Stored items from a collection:
⟨

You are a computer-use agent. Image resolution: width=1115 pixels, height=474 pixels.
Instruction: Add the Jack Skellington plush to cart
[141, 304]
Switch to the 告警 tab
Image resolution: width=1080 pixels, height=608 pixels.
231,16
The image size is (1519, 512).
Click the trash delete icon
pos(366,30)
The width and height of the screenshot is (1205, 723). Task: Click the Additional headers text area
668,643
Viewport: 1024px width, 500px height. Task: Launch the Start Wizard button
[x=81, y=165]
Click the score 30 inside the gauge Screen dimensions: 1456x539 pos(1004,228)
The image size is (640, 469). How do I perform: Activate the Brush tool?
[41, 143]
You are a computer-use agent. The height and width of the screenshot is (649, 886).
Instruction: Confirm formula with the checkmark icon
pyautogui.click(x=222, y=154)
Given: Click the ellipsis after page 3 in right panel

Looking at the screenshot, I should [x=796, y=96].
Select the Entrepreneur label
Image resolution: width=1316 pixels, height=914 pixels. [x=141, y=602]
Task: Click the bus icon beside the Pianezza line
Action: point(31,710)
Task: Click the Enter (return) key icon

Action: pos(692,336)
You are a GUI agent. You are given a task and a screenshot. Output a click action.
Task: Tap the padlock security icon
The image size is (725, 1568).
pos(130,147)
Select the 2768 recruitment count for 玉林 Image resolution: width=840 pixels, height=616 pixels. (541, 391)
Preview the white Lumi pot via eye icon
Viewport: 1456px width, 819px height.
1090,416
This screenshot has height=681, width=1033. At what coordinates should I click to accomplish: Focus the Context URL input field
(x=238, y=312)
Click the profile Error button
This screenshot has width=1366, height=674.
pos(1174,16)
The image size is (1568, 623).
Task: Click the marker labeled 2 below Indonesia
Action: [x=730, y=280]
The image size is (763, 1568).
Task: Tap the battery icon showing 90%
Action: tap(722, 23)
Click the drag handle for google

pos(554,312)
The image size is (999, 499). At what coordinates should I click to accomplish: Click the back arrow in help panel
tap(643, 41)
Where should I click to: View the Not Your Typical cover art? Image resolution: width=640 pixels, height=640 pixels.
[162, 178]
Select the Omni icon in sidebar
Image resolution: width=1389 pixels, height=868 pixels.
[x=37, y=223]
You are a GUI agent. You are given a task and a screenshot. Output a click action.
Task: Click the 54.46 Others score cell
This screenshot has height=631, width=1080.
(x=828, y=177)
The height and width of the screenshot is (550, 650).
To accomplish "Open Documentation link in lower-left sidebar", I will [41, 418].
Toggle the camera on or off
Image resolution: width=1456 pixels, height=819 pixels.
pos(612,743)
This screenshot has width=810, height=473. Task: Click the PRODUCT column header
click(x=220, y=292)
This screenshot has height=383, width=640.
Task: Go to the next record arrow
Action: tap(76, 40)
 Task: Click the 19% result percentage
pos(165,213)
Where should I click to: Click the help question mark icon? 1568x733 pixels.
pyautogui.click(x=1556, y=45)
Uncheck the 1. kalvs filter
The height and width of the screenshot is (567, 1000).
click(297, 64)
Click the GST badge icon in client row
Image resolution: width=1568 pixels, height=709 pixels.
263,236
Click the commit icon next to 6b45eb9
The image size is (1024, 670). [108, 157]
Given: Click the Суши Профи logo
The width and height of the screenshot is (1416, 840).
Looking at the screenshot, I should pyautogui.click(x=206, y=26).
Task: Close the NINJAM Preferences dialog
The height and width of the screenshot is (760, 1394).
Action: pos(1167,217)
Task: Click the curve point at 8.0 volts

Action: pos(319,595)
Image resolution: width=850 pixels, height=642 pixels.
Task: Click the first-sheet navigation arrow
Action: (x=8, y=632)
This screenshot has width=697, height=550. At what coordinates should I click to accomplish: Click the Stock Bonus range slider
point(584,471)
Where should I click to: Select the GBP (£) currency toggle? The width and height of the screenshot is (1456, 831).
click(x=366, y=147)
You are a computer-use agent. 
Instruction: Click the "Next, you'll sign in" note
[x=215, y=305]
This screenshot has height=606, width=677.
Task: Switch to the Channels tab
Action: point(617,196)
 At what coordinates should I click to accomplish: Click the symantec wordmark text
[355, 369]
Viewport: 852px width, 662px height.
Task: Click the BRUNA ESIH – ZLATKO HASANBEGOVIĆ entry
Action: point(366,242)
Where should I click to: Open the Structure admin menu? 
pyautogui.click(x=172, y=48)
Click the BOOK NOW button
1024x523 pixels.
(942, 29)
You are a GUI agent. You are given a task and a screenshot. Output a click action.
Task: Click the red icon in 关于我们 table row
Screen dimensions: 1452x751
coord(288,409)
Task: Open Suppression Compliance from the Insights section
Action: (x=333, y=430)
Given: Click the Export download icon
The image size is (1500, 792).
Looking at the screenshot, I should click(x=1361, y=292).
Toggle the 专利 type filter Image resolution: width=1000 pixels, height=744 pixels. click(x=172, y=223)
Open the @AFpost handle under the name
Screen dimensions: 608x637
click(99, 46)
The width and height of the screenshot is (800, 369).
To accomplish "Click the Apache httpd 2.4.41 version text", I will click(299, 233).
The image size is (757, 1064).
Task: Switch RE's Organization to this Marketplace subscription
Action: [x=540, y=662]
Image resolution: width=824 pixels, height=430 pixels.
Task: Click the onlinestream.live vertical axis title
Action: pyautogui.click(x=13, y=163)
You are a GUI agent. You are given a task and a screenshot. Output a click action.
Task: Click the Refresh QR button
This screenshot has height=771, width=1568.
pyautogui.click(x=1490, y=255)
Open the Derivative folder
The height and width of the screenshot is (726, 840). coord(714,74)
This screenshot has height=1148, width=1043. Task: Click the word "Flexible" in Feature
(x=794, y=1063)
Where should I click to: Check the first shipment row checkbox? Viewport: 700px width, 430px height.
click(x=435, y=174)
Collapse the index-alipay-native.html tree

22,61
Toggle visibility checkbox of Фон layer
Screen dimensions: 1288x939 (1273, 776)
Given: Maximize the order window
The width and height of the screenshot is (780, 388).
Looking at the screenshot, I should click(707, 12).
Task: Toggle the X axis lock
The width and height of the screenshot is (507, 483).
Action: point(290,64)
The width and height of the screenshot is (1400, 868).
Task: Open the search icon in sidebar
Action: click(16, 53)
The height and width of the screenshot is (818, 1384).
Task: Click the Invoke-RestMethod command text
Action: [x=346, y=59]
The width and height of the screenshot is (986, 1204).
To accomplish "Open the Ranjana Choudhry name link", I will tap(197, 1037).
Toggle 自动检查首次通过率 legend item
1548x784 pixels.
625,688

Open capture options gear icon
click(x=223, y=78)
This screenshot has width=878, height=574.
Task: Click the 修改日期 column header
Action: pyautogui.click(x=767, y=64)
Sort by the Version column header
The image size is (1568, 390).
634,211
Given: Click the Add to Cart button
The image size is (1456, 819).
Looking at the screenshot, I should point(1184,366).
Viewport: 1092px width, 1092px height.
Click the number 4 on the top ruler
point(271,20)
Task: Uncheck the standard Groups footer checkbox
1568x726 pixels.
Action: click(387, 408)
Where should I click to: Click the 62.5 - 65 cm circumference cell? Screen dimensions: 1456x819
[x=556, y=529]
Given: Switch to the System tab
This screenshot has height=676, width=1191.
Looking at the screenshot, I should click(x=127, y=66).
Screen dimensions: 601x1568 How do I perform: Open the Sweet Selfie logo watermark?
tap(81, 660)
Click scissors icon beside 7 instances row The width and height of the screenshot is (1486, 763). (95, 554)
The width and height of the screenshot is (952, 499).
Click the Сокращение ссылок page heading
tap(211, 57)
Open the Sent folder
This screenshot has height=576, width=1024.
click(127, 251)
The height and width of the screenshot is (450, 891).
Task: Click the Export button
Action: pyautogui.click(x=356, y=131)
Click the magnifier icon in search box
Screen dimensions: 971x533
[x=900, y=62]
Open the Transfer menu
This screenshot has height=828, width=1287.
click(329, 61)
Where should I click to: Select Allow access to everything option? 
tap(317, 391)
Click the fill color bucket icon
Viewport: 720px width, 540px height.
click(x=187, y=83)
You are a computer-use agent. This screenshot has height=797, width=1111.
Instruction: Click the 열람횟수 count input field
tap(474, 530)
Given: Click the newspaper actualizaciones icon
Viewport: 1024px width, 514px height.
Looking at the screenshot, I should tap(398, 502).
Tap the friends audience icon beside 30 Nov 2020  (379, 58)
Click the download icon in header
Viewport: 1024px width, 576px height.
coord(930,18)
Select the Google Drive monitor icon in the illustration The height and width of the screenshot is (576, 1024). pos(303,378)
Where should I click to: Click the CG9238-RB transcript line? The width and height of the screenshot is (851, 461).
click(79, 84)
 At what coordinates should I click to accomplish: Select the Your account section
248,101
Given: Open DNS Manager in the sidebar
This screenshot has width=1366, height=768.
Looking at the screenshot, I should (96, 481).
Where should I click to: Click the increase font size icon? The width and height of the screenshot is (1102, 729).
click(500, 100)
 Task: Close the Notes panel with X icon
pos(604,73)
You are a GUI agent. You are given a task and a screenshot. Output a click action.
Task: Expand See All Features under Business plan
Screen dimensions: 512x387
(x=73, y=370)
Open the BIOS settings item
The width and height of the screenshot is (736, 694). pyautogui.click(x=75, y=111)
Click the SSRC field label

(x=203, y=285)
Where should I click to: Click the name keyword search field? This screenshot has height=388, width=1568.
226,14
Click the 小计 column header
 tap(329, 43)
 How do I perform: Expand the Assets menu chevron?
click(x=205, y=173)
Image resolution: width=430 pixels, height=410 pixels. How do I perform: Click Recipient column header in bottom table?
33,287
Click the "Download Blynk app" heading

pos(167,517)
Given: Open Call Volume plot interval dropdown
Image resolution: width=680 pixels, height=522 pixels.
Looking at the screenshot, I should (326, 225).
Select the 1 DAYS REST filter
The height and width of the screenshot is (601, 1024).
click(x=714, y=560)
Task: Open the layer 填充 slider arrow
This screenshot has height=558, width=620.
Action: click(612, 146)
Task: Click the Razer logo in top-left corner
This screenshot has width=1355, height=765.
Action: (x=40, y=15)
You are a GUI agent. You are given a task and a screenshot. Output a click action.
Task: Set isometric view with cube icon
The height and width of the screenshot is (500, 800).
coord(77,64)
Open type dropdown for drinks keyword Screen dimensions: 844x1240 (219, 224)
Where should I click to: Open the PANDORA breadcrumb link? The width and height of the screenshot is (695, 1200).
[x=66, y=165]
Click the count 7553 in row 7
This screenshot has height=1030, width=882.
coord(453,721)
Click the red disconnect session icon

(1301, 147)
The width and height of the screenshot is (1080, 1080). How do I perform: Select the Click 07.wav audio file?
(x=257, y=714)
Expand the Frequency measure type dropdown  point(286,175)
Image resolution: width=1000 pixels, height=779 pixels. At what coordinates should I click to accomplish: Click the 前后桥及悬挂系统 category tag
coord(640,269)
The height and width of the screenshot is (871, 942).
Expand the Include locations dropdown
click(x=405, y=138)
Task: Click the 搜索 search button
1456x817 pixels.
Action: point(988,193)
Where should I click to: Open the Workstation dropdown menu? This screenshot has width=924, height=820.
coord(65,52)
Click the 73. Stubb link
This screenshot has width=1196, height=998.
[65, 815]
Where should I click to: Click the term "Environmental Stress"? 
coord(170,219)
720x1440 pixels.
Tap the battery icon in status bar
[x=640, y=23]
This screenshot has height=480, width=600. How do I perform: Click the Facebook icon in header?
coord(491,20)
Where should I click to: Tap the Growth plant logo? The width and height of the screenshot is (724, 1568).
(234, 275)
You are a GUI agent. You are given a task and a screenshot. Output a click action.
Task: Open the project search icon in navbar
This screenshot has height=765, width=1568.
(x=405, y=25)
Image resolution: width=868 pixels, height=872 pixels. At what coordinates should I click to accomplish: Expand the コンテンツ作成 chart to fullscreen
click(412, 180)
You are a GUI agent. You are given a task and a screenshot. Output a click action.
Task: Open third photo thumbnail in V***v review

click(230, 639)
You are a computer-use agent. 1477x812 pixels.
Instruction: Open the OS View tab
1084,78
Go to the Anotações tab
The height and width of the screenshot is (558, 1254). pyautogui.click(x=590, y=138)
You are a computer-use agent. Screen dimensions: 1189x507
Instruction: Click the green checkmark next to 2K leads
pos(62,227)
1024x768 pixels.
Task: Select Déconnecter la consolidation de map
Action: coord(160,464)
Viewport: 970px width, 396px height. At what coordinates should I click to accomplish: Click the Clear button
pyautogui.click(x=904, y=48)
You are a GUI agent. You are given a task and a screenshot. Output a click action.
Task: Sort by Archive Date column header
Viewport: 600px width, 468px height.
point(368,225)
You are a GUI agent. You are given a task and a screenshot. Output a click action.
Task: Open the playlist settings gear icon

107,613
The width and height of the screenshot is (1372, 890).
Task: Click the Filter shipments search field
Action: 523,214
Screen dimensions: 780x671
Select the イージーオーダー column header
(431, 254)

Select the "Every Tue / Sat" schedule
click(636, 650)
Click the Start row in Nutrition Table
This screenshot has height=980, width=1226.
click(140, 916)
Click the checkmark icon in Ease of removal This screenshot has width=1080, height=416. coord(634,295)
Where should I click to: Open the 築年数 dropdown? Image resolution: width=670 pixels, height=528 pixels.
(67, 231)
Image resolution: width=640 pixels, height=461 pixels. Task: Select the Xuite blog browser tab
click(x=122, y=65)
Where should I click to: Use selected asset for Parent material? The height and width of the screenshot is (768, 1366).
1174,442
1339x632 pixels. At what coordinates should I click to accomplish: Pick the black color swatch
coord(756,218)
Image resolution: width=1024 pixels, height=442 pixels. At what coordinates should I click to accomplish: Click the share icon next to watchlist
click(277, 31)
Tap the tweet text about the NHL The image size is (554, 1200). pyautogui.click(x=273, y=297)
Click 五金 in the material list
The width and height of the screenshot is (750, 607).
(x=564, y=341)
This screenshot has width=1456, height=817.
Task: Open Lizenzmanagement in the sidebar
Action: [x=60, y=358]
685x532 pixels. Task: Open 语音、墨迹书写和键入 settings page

⟩

• [Task to complete]:
Check each line of the records above, and copy those that hold the word "computer".

• [Written solution]:
You are a computer-use agent. Image resolution: width=1115 pixels, height=474 pixels.
You are a computer-use agent. The height and width of the screenshot is (649, 886).
You are a computer-use agent. 
You are a computer-use agent. This screenshot has height=797, width=1111.
You are a computer-use agent. 1477x812 pixels.
You are a computer-use agent. Screen dimensions: 1189x507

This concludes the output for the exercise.